A machine learning project looking to perform mutli-class classification task predicting price (classified as 1, 2, 3, or 4) of Airbnb listing based on features such as number of bedrooms, number of bathrooms, etc. This project was completed as the final project for the course Duke CS671: Theory and Algorithms of Machine Learning.
The training dataset is a set of approximately 10,000 observations, with 24 features (including number_of_reviews, availability_365, etc) as well as an output variable price which takes on an integer value within the range 1-4 inclusive, with 1 representing the lowest cost bracket and 4 representing the highest cost bracket. The dataset was provided as part of a Kaggle competition.
First, I checked whether the dataset was balanced - it was. Following, I made violin plots plotting each variable against the price to get some basic intuition regarding which variables might be more predictive. I also made a few other plots, including a PCA embedding of the numberical data, which was unilluminating, and some scatter plots of variables against price.
While inspecting the data, it was found that the variable is_business_travel_ready only had one unique feature, and thus this feature was discarded entirely.
Not all of the features were readily available to be fed into machine learning techniques. Certain date features such as host_since were processed to compute new features such as num_months_since_host, which computed the number of months since the time a user became a host to the final time in which someone became host in the dataset. Other categorical features such as neighbourhood were encoded using an ordinal encoder.

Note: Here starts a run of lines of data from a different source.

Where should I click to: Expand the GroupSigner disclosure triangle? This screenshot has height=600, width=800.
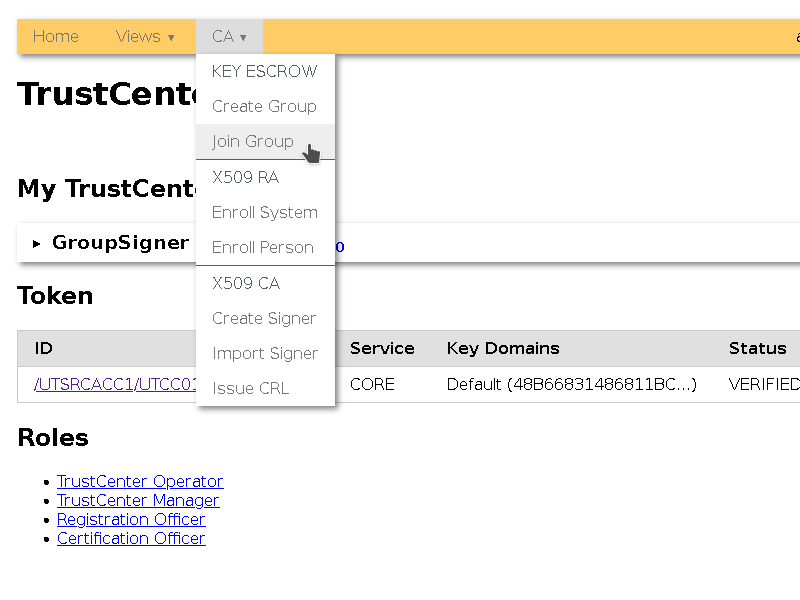pyautogui.click(x=37, y=243)
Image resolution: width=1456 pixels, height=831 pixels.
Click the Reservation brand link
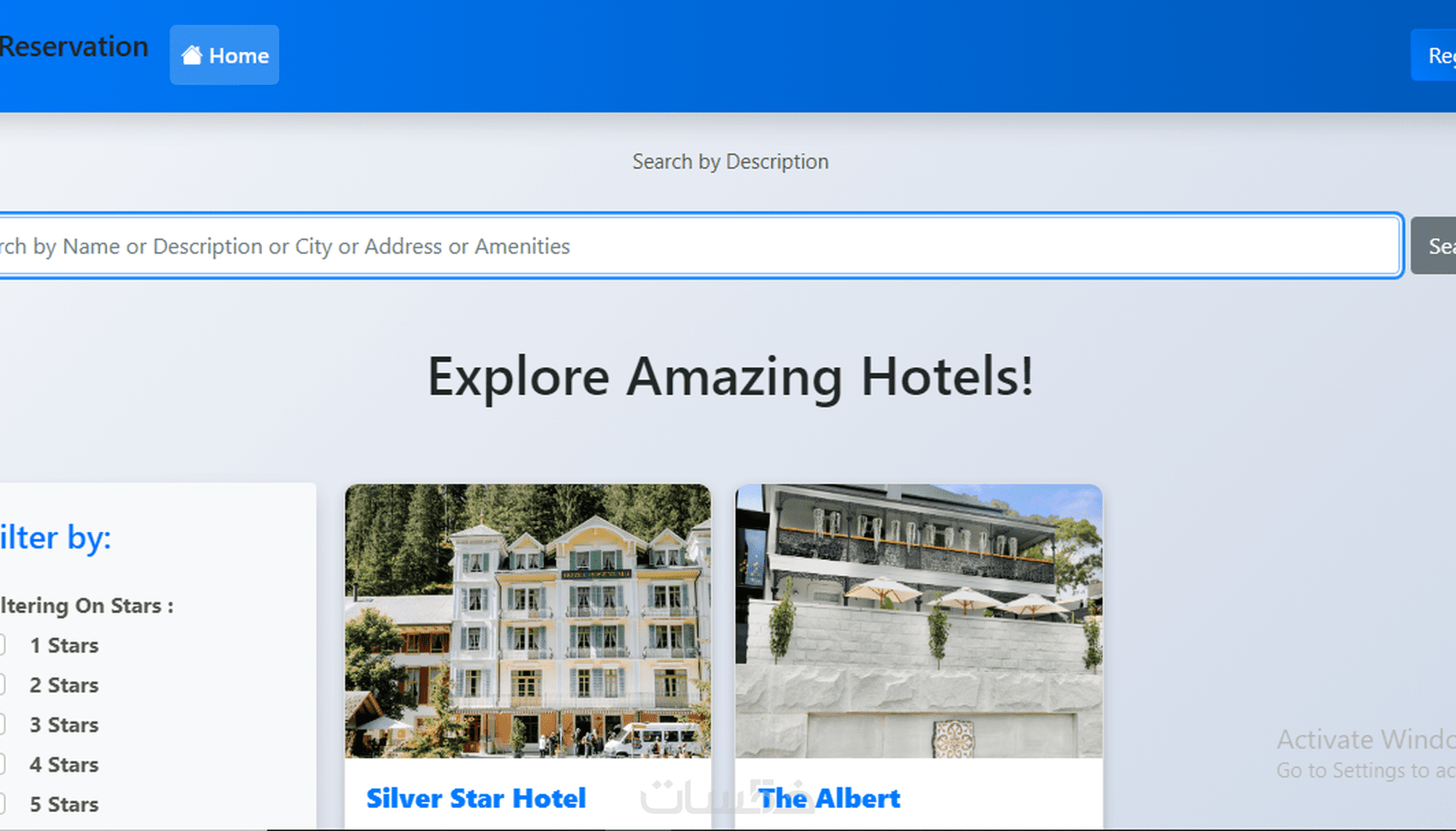click(74, 46)
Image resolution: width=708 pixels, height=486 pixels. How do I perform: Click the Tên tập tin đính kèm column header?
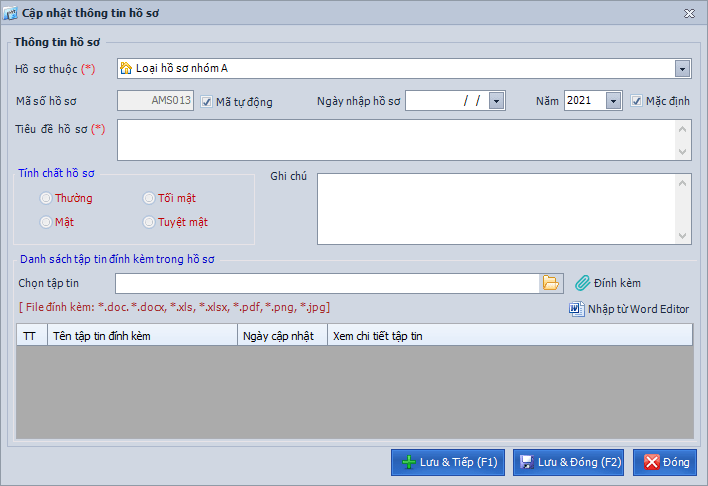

I also tried engineering some new features based on the existing ones, such as bed_room_quotient, which is the quotient between the number of beds and bedrooms, as well as bed_bath_quotient. These turned out to not be very effective in our test models, and thus were not included in the final model.
I tried a few different models, including random forest, boosted decision stumps, and a k-nearest neighbors model. Ultimately, the random forest and k-nearest neighbors model were submitted as the final models for the project.
Random forest was my first choice because it is naturally adaptable to a multiclass classification problem and can deal with categorical data upon performing ordinal encoding. It can learn nonlinearities well, and is a powerful out of the box method - in fact, though it was the first model I tried, it turned out to be the most effective out of all my models.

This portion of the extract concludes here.